The Atlantic Monthly has a fascinating
piece on
apotemnophilia, the neurological/psychological condition that causes one
to want to have healthy limbs amputated.
In May of 1998 a seventy-nine-year-old man from New York traveled to Mexico
and paid $10,000 for a black-market leg amputation; he died of gangrene in a
motel. In October of 1999 a mentally competent man in Milwaukee severed his
arm with a homemade guillotine, and then threatened to sever it again if
surgeons reattached it. That same month a legal investigator for the
California state bar, after being refused a hospital amputation, tied off her
legs with tourniquets and began to pack them in ice, hoping that gangrene
would set in, necessitating an amputation. She passed out and ultimately gave
up. Now she says she will probably have to lie under a train, or shoot her
legs off with a shotgun.
Some wannabes are also devotees. Others who identify themselves as wannabes
are drawn to extreme body modification... Some wannabes, Robert Smith
suggests, want amputation as a way to gain sympathy from others. And finally,
there are "true" apotemnophiles, whose desire for amputation is less about sex
than about identity. "My left foot was not part of me," says one amputee, who
had wished for amputation since the age of eight.
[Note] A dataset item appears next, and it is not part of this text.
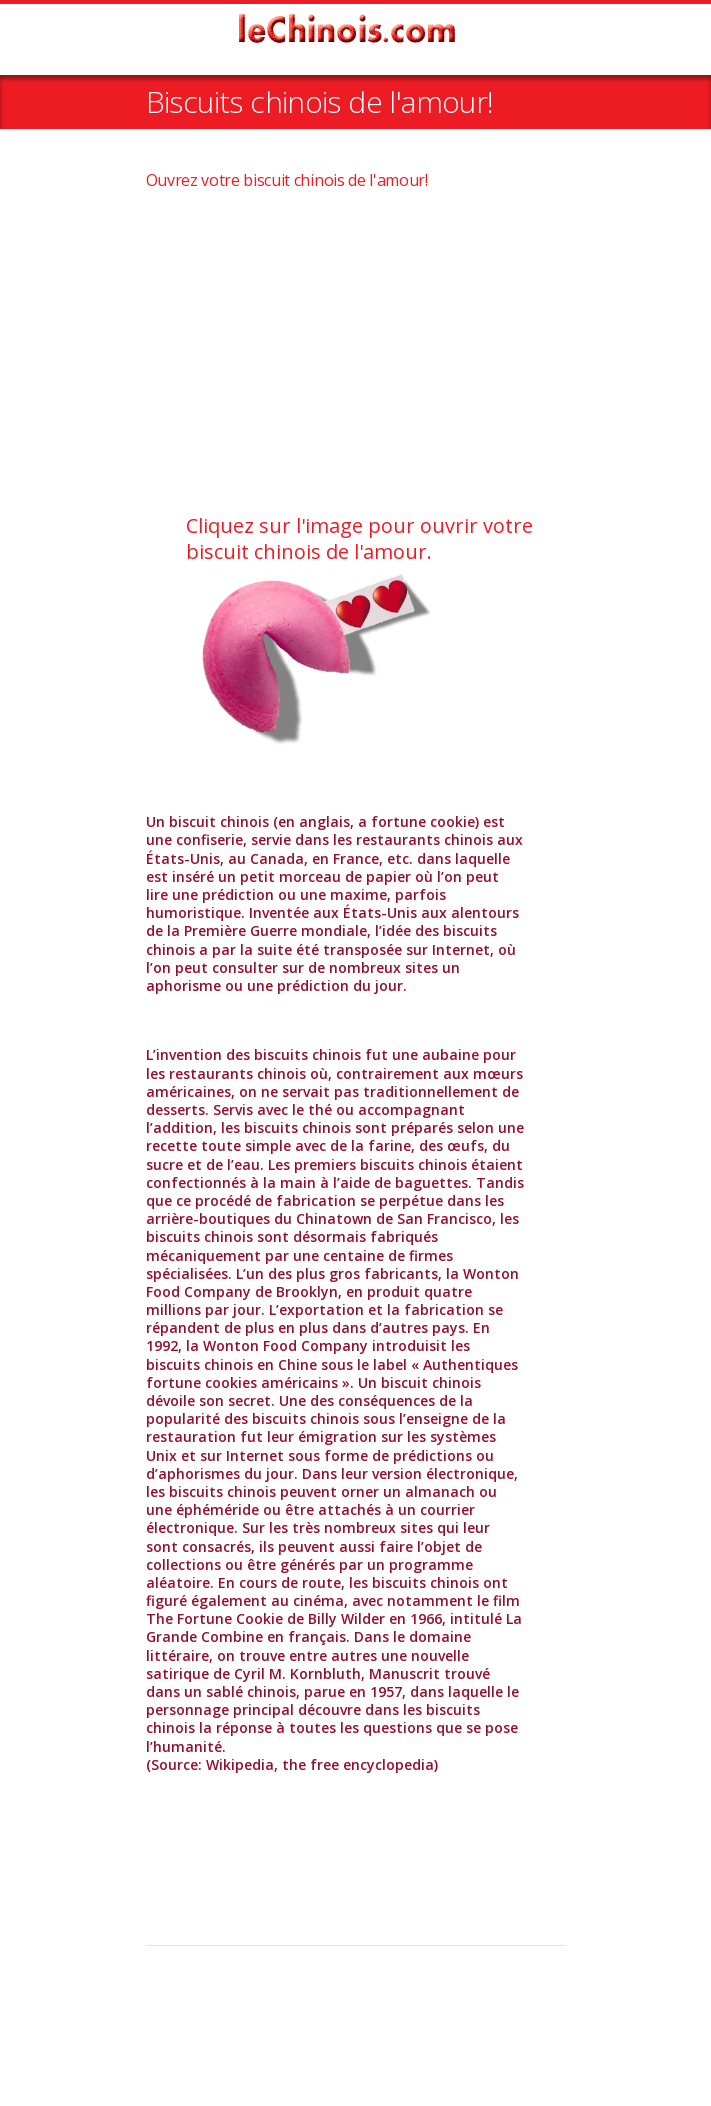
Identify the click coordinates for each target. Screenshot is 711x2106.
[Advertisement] (356, 353)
I met Price through an Internet discussion listserv called "amputee-by-choice,"
one of the larger lists. At first I had simply prowled through the archives
and listened to the ongoing conversation. I found many of the archived
messages very creepy. Here were people exchanging photographs of hands with
missing fingers; speculating about black-market amputations in Russia;
debating the merits of industrial accidents, gunshot wounds, self-inflicted
gangrene, chain-saw slips, dry ice, and cigar cutters as means of getting rid
of their limbs and digits.
The idea of having one's legs amputated might never even enter the minds of
some people until it is suggested to them. Yet once it is suggested, and not
just suggested but paired with imagery that a person's past may have primed
him or her to appreciate, that act becomes possible.